Her fury exploded with a ferocity she could scarcely contain. "How can you pretend to know what's best for me? You have no idea who I am. What about the others? My sisters. Where are they?"

"They're alive and well," he assured her. "Whatever you believe," he said, his eyes watery, "my only concern is for your continued safety. That's why I called the Colby Agency. They're supposed to be protecting my girls."

This announcement startled her, momentarily shoved aside the fury and the tangle of emotions funneling inside her. "What're you talking about?" She'd sensed someone following her the past few days but she hadn't spotted anyone. Finally, she'd decided it was her imagination. With the lifealtering discoveries she'd made over the past fourteen days, she couldn't trust her judgment or her instincts. "There's no one protecting me." She was perfectly capable of protecting herself.

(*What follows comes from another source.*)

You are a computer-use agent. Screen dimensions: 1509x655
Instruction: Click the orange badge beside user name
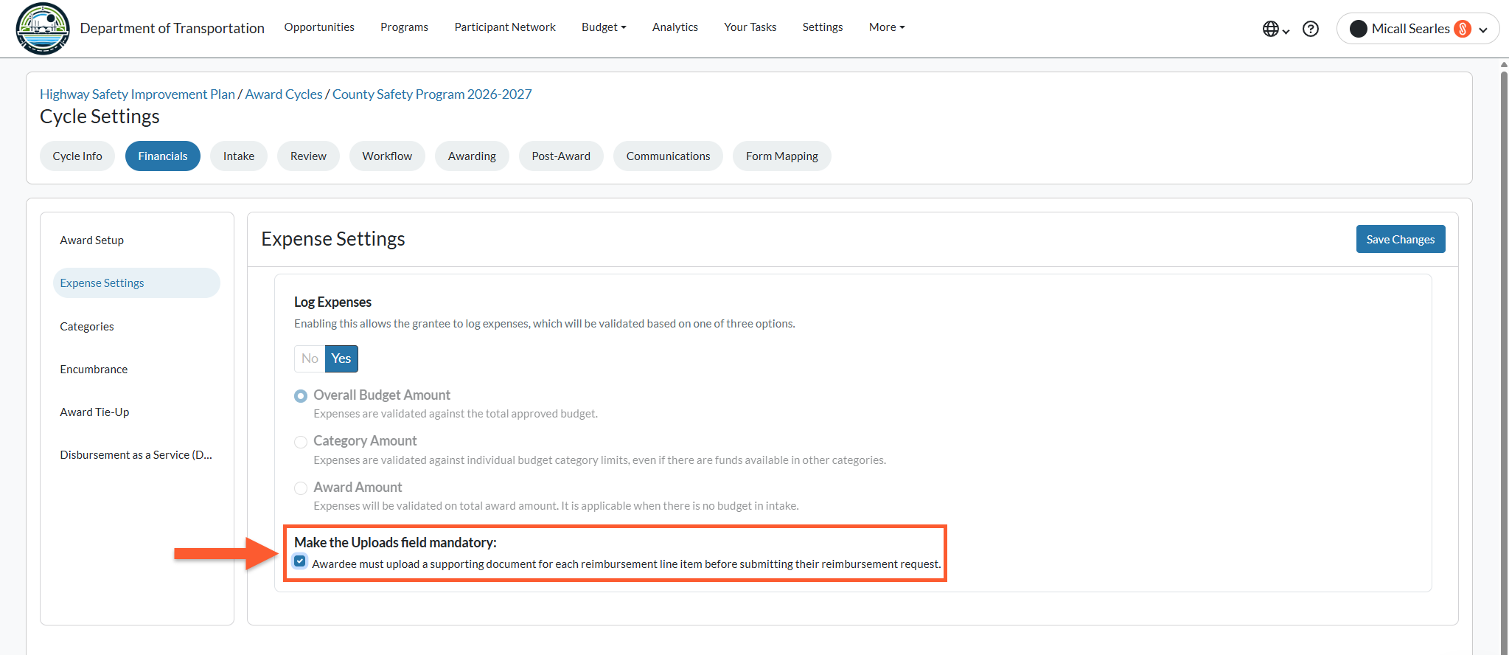pyautogui.click(x=1463, y=29)
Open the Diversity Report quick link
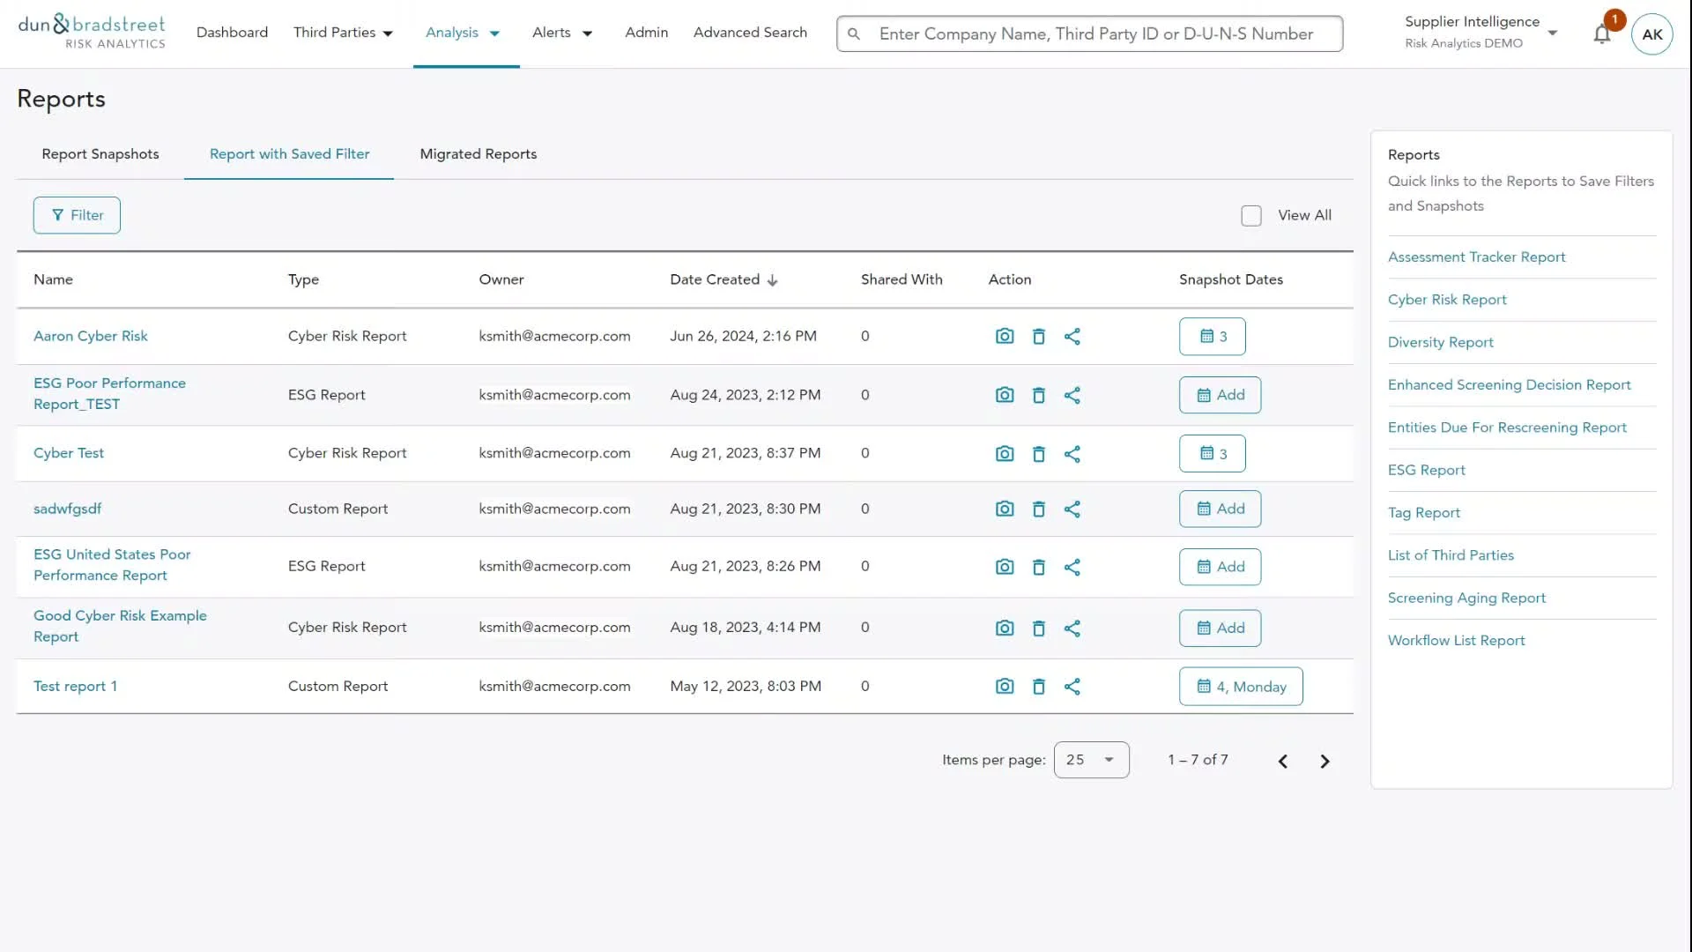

"The only thing I ever wanted was for the three of you to be safe and happy." The sadness in his eyes looked convincing enough. "She would've killed you, too. I made sure you were out of her reach. Until now. When her sentence was overturned, I had to do something. I reached out to the only people I felt could be trusted. The Colby Agency. Their reputation speaks for itself."

A barrage of questions whirled like a cyclone inside her head. "I haven't heard from any Colby Agency." How could he sit there and pretend to care about her welfare?

"They're watching you," he promised. "Protecting you from her. Her release is the only reason I broke my silence."